◆ WHAT YOU HAVE TO DO ◆
Write out, word for word, every line in the data below from the one containing "This screenshot has width=1456, height=819." to the one containing "Given: Click the txt导出 export button", both of them included.
Segment Open
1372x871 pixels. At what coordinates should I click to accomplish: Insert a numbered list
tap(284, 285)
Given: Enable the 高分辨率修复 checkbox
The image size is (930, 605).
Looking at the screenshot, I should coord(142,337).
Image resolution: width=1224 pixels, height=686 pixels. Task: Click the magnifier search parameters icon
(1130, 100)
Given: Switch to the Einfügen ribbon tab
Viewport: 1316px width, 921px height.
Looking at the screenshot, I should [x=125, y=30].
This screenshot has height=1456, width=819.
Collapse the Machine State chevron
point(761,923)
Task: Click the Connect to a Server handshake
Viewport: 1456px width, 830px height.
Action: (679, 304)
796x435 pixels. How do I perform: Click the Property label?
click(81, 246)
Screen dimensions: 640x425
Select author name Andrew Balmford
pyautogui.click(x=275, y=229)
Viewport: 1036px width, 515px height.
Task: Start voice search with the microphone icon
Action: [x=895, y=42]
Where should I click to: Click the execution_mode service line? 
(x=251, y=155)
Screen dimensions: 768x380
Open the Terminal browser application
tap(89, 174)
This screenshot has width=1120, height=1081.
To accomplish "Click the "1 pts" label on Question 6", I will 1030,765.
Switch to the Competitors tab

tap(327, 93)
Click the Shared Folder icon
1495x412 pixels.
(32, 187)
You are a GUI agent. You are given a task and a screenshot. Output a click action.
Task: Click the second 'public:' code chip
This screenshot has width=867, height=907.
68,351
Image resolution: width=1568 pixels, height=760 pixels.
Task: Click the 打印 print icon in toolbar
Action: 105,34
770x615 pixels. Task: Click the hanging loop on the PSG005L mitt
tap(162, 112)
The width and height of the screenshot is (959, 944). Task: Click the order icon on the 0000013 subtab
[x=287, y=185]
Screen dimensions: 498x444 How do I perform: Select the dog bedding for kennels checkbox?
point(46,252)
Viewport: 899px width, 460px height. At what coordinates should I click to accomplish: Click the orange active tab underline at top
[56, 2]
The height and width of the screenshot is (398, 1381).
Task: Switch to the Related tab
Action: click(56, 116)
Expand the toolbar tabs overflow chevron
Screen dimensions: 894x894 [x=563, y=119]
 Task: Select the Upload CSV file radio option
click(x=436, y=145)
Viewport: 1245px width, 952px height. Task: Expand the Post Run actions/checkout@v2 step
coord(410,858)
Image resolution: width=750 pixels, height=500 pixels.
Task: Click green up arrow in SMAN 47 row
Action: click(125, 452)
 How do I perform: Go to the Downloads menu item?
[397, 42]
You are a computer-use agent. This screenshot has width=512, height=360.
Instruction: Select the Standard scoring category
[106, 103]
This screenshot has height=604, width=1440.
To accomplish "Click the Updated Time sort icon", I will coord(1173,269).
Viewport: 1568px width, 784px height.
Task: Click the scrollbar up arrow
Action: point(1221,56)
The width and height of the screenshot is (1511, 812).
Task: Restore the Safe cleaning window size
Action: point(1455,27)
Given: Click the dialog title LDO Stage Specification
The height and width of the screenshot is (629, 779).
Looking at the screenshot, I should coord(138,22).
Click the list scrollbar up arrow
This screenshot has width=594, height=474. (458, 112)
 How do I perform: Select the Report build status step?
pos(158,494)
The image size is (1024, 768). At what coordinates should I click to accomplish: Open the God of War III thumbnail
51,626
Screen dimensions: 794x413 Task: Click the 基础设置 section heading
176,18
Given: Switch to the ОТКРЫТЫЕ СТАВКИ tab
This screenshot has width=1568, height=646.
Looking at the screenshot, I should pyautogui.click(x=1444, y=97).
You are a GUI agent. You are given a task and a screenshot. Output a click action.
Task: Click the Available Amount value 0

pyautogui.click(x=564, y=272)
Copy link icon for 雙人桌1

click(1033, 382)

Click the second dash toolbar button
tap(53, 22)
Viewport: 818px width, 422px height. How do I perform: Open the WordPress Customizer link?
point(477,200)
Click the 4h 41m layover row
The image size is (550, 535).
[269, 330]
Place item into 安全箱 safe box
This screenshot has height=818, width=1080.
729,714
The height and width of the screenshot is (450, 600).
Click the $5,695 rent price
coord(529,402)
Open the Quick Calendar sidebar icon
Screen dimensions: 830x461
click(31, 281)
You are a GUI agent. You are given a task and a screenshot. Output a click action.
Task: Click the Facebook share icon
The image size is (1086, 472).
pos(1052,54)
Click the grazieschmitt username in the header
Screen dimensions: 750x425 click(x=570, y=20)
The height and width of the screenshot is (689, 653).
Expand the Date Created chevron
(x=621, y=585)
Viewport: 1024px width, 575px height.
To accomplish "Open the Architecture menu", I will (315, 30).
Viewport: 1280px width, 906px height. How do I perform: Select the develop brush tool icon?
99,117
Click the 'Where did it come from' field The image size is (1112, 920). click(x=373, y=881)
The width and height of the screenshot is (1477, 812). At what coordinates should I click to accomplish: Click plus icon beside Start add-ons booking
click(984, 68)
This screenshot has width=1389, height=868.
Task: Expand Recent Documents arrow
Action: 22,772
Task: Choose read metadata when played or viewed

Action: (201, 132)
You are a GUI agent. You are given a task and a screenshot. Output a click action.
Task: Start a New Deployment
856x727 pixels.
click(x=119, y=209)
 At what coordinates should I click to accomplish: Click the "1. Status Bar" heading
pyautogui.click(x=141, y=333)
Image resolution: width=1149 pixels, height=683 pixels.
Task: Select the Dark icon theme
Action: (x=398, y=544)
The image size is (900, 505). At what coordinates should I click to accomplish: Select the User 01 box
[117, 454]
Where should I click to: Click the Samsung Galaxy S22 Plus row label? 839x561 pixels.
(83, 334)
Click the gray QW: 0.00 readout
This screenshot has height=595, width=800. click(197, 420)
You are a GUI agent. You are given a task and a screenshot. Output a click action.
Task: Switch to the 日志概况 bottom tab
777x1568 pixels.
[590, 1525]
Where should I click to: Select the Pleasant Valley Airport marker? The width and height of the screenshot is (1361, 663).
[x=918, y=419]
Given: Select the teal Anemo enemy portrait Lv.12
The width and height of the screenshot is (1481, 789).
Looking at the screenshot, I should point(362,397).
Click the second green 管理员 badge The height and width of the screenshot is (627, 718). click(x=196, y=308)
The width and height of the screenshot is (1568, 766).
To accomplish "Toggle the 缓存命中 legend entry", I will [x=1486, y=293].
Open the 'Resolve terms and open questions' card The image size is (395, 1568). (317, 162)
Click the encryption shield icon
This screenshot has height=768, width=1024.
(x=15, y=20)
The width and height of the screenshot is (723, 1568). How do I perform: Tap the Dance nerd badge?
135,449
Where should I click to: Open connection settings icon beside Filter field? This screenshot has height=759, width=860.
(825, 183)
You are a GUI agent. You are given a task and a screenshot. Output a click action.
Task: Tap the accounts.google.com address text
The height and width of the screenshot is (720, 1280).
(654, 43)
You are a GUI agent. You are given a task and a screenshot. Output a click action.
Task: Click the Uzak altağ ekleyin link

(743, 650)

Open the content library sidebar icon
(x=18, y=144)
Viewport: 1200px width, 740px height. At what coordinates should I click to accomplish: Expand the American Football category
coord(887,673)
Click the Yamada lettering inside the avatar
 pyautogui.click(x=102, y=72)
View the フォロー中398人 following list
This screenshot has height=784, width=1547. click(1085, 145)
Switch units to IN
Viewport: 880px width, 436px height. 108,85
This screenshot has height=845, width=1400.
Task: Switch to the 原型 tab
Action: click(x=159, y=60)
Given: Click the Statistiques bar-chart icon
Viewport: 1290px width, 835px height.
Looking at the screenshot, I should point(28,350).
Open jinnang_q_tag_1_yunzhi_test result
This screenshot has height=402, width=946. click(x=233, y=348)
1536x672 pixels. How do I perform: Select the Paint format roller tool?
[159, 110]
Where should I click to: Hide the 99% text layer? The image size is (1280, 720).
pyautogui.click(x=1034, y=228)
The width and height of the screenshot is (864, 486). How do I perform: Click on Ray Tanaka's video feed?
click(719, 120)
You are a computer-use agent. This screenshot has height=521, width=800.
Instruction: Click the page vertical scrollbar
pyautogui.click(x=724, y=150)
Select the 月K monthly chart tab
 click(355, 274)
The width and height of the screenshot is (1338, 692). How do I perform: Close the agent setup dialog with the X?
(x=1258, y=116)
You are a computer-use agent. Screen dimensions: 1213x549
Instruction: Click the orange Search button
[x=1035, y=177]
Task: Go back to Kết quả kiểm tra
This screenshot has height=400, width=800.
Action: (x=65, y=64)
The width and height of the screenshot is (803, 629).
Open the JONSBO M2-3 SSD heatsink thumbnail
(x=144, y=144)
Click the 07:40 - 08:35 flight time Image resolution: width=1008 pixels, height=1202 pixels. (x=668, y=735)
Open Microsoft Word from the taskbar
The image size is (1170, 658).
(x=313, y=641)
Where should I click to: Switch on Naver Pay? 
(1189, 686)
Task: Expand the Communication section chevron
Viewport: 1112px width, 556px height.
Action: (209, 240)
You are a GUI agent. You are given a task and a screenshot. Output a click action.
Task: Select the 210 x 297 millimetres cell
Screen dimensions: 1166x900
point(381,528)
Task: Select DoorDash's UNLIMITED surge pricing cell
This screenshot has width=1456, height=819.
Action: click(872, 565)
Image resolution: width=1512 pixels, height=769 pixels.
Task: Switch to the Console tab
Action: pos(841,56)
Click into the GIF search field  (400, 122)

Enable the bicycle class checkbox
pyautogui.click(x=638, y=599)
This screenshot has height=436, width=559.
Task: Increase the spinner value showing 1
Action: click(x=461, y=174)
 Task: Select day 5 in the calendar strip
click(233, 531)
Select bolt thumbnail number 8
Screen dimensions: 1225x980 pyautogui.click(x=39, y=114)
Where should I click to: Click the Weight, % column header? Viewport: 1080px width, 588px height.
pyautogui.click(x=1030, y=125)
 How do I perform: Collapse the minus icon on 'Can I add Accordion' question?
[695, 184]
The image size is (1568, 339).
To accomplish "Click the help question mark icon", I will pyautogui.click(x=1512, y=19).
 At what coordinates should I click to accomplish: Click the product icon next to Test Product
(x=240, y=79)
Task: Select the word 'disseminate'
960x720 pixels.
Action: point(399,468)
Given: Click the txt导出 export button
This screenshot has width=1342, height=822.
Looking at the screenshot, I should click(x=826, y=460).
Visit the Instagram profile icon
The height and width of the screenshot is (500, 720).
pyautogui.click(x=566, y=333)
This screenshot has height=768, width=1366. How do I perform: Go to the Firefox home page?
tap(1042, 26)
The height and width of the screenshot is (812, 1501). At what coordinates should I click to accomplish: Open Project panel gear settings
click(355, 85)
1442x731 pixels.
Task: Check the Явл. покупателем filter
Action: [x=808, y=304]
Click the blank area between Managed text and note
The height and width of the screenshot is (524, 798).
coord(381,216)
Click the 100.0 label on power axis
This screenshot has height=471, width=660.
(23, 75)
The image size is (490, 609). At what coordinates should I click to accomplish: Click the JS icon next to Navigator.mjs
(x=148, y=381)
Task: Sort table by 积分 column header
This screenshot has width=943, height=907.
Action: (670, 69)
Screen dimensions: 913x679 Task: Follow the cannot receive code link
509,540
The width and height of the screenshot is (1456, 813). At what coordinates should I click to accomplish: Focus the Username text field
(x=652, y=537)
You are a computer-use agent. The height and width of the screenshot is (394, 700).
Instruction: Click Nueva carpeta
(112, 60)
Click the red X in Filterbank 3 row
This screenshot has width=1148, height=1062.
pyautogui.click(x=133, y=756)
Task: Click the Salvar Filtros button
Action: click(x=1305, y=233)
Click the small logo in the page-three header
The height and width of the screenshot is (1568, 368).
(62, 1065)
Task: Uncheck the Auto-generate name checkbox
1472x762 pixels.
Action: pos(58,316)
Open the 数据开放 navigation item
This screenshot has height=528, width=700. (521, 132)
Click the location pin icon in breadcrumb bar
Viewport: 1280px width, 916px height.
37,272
Segment Closed
◆ WRITTEN ANSWER ◆
This screenshot has width=1456, height=819.
Action: click(872, 565)
Image resolution: width=1512 pixels, height=769 pixels.
Task: Switch to the Console tab
Action: pos(841,56)
Click into the GIF search field  (400, 122)

Enable the bicycle class checkbox
pyautogui.click(x=638, y=599)
This screenshot has height=436, width=559.
Task: Increase the spinner value showing 1
Action: click(x=461, y=174)
 Task: Select day 5 in the calendar strip
click(233, 531)
Select bolt thumbnail number 8
Screen dimensions: 1225x980 pyautogui.click(x=39, y=114)
Where should I click to: Click the Weight, % column header? Viewport: 1080px width, 588px height.
pyautogui.click(x=1030, y=125)
 How do I perform: Collapse the minus icon on 'Can I add Accordion' question?
[695, 184]
The image size is (1568, 339).
To accomplish "Click the help question mark icon", I will pyautogui.click(x=1512, y=19).
 At what coordinates should I click to accomplish: Click the product icon next to Test Product
(x=240, y=79)
Task: Select the word 'disseminate'
960x720 pixels.
Action: point(399,468)
Given: Click the txt导出 export button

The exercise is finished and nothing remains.